— Task brief —
State the number of lines in the records beneath that hold the word "agent", and add nothing.
BEGIN Provided information
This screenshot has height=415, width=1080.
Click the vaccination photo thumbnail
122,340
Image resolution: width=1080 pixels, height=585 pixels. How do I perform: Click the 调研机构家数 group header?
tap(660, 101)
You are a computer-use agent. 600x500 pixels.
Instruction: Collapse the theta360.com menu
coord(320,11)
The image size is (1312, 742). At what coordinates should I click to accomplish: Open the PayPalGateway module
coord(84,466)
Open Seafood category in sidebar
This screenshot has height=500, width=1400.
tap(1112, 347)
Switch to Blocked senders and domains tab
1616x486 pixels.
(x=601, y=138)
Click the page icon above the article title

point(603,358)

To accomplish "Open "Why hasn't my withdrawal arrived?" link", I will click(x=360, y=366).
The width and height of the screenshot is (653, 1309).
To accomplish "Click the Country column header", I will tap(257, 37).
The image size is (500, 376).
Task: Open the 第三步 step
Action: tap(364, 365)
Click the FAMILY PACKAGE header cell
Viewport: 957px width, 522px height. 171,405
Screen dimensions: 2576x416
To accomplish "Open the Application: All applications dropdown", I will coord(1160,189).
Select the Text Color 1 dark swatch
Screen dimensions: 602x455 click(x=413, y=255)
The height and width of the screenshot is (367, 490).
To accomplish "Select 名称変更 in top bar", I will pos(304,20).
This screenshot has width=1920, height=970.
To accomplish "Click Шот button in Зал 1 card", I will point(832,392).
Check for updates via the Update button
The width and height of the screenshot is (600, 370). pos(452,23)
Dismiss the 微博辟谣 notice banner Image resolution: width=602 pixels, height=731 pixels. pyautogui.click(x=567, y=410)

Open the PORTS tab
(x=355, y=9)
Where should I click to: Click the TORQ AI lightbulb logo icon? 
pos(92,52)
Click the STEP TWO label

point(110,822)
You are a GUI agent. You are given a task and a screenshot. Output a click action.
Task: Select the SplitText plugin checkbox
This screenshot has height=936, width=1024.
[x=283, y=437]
END Provided information
— Result for this exercise —
2